## Exercise brief
Identify each line below that contains the word "browser", and copy it out.

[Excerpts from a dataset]
-------
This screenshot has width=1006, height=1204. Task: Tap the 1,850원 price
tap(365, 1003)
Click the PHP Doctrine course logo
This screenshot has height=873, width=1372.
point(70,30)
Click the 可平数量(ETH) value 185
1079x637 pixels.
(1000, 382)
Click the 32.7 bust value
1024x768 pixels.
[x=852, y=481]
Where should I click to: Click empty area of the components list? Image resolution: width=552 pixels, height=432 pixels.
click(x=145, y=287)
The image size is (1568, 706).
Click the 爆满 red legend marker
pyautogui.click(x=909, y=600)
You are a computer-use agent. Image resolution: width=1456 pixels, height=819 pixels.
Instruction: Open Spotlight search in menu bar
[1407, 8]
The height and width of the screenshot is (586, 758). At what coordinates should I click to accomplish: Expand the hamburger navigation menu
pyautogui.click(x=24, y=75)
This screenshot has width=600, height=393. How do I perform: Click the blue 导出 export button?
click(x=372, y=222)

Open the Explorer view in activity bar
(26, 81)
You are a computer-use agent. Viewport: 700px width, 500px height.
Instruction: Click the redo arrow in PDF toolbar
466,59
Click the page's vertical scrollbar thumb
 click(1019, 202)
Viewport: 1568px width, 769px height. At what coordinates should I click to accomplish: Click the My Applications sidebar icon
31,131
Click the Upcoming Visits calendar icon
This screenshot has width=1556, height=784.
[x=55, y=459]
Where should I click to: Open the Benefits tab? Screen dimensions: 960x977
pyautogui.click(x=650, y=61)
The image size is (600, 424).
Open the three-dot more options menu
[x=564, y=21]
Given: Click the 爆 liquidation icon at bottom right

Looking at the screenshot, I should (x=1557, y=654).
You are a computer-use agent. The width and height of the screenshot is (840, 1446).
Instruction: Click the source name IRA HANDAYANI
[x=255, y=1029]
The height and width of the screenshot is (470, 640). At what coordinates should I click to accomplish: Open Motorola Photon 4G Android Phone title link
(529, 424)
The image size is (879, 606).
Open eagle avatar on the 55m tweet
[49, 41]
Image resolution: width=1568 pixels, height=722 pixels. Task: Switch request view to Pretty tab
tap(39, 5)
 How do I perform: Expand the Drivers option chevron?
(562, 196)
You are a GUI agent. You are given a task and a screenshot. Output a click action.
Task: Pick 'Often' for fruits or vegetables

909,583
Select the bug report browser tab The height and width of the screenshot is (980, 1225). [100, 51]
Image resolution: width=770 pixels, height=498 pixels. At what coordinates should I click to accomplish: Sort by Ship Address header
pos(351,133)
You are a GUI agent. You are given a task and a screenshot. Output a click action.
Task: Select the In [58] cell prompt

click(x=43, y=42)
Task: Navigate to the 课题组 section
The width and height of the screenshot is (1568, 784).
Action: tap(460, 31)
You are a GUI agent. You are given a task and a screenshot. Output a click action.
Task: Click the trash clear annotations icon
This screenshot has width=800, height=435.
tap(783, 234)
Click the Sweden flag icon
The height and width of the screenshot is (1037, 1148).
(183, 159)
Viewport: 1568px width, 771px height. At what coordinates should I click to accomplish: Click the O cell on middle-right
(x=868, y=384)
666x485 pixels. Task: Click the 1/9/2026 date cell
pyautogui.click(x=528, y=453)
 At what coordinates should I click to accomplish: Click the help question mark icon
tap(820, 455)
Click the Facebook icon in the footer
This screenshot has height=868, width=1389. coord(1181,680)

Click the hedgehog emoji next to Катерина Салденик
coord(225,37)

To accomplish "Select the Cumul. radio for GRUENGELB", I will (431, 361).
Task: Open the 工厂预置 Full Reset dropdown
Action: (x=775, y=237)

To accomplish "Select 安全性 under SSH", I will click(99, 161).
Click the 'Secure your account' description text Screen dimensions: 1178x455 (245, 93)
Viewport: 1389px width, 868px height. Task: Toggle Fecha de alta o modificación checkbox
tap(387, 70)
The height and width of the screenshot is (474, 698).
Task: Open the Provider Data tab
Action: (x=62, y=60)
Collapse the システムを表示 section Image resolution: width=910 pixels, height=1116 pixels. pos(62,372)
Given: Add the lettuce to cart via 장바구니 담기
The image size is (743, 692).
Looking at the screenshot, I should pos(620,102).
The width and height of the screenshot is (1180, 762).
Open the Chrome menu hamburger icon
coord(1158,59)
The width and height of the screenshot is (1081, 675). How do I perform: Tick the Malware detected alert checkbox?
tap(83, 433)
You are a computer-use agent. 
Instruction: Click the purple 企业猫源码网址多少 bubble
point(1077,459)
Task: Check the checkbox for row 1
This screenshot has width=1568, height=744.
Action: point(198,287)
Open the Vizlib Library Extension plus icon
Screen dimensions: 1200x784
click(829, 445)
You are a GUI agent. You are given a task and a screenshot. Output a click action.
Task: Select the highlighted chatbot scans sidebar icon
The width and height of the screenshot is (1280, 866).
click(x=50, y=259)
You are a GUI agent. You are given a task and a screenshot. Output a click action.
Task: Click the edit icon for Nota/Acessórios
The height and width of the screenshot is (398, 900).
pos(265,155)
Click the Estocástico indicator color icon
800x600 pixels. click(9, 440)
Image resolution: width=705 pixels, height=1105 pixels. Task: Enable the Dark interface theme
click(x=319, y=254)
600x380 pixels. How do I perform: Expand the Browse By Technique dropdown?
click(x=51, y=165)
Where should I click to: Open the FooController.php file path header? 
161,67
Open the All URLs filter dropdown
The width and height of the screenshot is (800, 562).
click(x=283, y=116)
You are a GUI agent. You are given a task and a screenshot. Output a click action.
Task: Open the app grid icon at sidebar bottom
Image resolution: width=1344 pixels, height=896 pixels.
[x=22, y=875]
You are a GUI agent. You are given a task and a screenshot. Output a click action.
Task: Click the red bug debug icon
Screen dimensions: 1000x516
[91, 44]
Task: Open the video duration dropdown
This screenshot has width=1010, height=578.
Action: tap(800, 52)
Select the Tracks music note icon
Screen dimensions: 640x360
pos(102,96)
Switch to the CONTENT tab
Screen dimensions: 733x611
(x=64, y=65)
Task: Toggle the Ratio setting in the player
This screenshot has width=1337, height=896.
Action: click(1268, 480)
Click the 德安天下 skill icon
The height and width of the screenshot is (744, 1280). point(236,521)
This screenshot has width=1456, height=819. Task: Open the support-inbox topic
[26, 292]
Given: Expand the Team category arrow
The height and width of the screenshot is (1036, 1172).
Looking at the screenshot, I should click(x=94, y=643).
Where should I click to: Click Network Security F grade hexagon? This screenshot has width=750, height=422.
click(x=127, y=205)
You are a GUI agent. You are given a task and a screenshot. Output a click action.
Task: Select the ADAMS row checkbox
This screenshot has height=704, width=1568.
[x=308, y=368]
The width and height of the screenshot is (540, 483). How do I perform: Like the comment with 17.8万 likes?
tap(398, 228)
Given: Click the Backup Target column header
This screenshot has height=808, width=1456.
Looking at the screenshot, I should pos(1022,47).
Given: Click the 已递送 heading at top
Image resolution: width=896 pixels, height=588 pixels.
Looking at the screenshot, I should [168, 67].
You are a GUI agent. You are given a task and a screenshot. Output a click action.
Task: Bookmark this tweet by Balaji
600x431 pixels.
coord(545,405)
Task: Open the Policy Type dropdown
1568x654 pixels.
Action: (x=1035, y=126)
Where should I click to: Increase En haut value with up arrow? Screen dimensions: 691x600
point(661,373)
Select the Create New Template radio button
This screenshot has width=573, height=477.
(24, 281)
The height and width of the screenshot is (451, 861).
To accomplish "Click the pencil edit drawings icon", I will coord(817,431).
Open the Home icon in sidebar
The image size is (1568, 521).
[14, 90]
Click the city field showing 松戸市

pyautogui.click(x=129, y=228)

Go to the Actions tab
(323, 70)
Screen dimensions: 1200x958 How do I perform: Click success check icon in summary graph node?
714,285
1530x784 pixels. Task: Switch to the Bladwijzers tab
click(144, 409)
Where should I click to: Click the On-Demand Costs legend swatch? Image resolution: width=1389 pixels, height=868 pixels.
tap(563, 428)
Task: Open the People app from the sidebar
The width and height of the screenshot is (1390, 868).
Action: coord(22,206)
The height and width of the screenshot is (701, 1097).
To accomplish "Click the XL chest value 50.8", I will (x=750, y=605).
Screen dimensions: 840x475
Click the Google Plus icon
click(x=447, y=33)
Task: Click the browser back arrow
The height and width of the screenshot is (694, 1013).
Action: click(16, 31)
-------
## Response
Select the bug report browser tab The height and width of the screenshot is (980, 1225). [100, 51]
Task: Click the browser back arrow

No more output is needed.